The origins of Peterson's explosive run this season can be traced to the afternoon of Oct. 25, when he was enjoying a nap on the couch in the apartment he shares with senior guard Mateen Cleaves, who arrived home with the news that he would miss the first two months of the season because of a broken right foot. "Don't feel sorry for me, Pete, because I'll play through you," Cleaves said. "It's time for you to take over and be the All-America you know you are."

Part of Peterson tingled with excitement at this unexpected chance at the limelight. Part of him was a little scared. Pleeeeease don't make me be the man.

Peterson's first test came on Dec. 1, against North Carolina in Chapel Hill, four days after the Spartans had blown a 15-point lead and lost to Texas. At the shootaround the day before the game against the Tar Heels, Peterson saw Cleaves crying as he gazed up at Michael Jordan's retired jersey in the Smith Center and then down at his fractured foot. This was the kind of game in which one player might have to step forward and lift the Spartans on his shoulders, and Cleaves had always been that player.

Against North Carolina the next day, the player known to the Spartan Nation as MoPete (Pete to his coaches and teammates) took command. He scored 11 points in the first 10 minutes, prompting Cleaves to grab teammate Brandon Smith on the bench and announce, "Hey, world, this is Morris Peterson." Peterson finished with 31 points, six rebounds and five steals as Michigan State handed then No. 2-ranked North Carolina an 86-76 defeat. After the game the normally reserved Peterson blushed when asked about the sequence in which he snuffed a Tar Heels' rally with a three-point basket and retreated downcourt with his index finger to his lips to quiet the crowd. "Who was that guy?" Peterson asked. "I guess a little Mateen came out of me."

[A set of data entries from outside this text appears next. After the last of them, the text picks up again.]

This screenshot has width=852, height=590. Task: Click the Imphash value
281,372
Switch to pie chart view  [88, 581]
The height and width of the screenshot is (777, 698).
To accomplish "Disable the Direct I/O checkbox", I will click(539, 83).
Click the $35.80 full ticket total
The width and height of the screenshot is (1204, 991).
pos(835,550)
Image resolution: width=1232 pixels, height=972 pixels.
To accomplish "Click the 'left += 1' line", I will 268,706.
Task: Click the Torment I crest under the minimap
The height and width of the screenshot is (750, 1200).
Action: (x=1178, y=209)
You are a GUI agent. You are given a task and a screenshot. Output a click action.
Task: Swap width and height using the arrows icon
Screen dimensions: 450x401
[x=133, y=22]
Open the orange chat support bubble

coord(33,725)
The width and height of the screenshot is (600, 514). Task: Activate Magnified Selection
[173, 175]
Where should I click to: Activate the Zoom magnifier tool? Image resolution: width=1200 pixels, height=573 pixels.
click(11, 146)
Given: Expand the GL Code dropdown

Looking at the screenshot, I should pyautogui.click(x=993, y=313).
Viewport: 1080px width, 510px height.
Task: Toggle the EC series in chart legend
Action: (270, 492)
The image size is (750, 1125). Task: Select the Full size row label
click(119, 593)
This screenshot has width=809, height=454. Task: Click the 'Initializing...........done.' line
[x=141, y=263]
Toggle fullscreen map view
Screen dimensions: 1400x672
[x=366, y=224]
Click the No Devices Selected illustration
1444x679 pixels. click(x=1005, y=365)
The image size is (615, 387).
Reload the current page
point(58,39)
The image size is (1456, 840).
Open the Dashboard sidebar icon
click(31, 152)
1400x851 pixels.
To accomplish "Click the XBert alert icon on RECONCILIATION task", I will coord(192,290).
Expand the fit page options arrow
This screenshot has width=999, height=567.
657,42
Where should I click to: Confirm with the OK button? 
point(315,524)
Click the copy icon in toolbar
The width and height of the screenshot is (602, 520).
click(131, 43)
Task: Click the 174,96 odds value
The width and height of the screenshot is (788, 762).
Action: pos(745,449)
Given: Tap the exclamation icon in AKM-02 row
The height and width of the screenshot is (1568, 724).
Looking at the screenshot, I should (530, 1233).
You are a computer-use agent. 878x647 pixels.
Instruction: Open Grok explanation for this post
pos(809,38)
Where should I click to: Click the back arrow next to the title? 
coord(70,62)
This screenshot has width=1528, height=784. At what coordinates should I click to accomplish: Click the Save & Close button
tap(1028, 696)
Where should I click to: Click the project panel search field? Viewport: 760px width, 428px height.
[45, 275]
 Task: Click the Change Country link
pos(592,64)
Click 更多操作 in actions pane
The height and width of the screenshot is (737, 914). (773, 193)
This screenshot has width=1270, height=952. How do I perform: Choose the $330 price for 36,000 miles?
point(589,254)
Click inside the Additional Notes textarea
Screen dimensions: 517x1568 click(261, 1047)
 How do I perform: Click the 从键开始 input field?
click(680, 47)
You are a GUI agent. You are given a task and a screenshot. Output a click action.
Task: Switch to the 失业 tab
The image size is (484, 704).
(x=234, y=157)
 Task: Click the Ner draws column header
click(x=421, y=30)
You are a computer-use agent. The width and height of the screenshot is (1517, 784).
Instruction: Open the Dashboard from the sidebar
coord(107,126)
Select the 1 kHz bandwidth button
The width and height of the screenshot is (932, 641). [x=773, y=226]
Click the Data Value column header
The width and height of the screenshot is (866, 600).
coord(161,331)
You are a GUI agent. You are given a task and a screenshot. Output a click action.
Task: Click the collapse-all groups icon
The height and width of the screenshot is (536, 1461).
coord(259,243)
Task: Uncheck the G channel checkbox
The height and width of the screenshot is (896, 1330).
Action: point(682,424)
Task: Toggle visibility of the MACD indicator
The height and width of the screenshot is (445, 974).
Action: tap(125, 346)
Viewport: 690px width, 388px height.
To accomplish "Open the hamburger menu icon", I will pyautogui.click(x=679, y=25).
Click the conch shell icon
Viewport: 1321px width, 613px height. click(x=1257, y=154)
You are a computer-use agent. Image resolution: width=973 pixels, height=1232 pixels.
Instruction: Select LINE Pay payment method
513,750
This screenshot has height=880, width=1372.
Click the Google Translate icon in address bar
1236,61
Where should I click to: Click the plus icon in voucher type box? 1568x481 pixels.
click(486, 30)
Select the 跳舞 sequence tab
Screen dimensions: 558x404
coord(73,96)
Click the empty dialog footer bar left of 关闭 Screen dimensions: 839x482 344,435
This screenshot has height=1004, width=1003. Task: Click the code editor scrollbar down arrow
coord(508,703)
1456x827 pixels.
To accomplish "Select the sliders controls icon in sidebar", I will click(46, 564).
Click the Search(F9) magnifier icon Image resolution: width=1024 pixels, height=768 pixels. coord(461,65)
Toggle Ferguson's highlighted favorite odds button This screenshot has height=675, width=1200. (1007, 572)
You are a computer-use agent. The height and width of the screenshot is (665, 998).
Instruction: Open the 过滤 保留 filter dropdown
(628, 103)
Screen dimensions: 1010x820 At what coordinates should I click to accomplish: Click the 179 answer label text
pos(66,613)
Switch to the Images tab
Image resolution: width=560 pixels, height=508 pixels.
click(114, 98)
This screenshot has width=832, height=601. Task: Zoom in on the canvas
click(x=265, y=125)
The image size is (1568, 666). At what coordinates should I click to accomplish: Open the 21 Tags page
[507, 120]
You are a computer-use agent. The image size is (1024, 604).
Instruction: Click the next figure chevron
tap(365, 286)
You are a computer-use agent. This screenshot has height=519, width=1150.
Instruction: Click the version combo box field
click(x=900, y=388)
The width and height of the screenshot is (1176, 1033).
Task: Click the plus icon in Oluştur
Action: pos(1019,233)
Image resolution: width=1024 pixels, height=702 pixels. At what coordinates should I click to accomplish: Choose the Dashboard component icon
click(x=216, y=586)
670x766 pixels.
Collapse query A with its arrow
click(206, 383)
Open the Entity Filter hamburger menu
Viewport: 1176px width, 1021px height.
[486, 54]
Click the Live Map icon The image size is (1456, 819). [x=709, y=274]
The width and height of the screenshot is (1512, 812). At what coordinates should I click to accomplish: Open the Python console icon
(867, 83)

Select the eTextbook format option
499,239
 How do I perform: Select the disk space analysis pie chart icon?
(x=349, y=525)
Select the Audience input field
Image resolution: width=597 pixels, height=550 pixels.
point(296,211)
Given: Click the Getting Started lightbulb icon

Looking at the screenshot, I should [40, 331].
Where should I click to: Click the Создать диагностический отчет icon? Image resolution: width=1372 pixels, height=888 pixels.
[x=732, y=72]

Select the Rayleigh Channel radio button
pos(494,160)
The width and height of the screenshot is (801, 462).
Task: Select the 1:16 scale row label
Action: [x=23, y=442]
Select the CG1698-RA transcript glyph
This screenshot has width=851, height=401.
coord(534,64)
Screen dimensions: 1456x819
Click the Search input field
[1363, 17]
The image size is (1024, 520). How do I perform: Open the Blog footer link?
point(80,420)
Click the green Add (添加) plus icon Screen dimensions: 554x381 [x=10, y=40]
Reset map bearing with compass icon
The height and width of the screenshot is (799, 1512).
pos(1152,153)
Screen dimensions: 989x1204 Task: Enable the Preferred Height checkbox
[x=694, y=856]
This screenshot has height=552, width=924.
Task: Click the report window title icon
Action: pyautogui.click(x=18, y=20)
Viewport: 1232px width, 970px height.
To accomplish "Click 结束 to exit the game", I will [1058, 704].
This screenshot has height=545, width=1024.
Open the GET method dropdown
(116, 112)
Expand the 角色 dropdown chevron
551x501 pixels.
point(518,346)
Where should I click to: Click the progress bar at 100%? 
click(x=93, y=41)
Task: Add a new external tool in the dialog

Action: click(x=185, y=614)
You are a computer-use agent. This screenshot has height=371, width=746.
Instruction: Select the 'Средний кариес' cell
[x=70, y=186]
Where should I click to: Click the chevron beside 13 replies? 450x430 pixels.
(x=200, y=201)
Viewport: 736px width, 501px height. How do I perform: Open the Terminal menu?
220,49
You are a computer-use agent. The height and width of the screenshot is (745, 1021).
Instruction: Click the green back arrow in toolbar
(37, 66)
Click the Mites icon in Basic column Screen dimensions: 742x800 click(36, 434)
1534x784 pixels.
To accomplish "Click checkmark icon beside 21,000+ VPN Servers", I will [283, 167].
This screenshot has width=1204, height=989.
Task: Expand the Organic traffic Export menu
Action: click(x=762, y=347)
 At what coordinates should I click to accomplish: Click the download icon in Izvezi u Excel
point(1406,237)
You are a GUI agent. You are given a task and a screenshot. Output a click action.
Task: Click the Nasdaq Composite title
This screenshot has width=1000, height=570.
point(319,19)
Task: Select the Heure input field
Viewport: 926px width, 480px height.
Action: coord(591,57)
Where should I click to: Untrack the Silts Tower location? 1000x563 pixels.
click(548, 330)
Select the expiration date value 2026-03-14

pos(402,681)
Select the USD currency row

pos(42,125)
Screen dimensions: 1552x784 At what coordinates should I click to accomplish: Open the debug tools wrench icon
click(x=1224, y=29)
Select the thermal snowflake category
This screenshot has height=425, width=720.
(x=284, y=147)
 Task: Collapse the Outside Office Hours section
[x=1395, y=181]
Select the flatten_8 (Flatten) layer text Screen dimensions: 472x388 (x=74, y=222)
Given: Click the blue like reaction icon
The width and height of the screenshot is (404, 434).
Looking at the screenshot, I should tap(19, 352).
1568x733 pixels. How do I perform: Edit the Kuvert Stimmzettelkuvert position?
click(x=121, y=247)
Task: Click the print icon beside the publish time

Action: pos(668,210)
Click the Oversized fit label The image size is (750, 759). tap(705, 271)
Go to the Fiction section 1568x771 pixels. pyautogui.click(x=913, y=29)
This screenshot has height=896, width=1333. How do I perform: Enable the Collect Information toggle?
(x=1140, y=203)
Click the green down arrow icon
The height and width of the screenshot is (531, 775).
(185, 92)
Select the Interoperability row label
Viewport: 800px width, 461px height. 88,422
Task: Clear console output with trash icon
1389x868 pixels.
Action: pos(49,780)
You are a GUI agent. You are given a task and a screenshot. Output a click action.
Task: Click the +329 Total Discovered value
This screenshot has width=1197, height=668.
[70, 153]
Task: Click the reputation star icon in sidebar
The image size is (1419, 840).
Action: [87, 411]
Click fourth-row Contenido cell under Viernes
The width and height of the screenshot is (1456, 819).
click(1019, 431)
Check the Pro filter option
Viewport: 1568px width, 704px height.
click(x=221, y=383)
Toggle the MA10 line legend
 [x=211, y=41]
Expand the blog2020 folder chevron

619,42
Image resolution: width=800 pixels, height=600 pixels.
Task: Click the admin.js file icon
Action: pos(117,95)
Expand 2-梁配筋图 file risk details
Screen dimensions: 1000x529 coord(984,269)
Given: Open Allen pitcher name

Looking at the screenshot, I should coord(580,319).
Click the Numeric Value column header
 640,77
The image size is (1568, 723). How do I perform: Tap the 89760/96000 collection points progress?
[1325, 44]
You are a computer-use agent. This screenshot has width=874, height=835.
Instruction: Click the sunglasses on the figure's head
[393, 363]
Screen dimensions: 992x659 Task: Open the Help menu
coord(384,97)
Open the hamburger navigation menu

Peterson and Cleaves were born 12 days apart at Flint's Hurley Medical Center in the summer of 1977. They grew up separated by just eight blocks and first met as seven-year-olds on a playground basketball court. Peterson entered Northwestern High a year earlier than Cleaves arrived at Northern High, so they were never teammates, but they often checked each other in high school games or in pickup duels at Ballenger Park. While Peterson credits many of his moves to Cleaves, his humility can be traced to the women who ruled his family after his parents' divorce in '83. At age five Morris challenged Valarie to a game of one-on-one. He quickly jumped to a 6-0 lead in a game to seven and began taunting his mom. Bad idea. Valarie, who has been the basketball coach at Holmes Middle School for the last 21 years, hitched up her skirt and blocked all of her son's shots until she'd won the game 7-6. "I remember crying and screaming, 'Mama, you're not supposed to beat me,' " Morris says. "I learned that day what it means to be a competitor."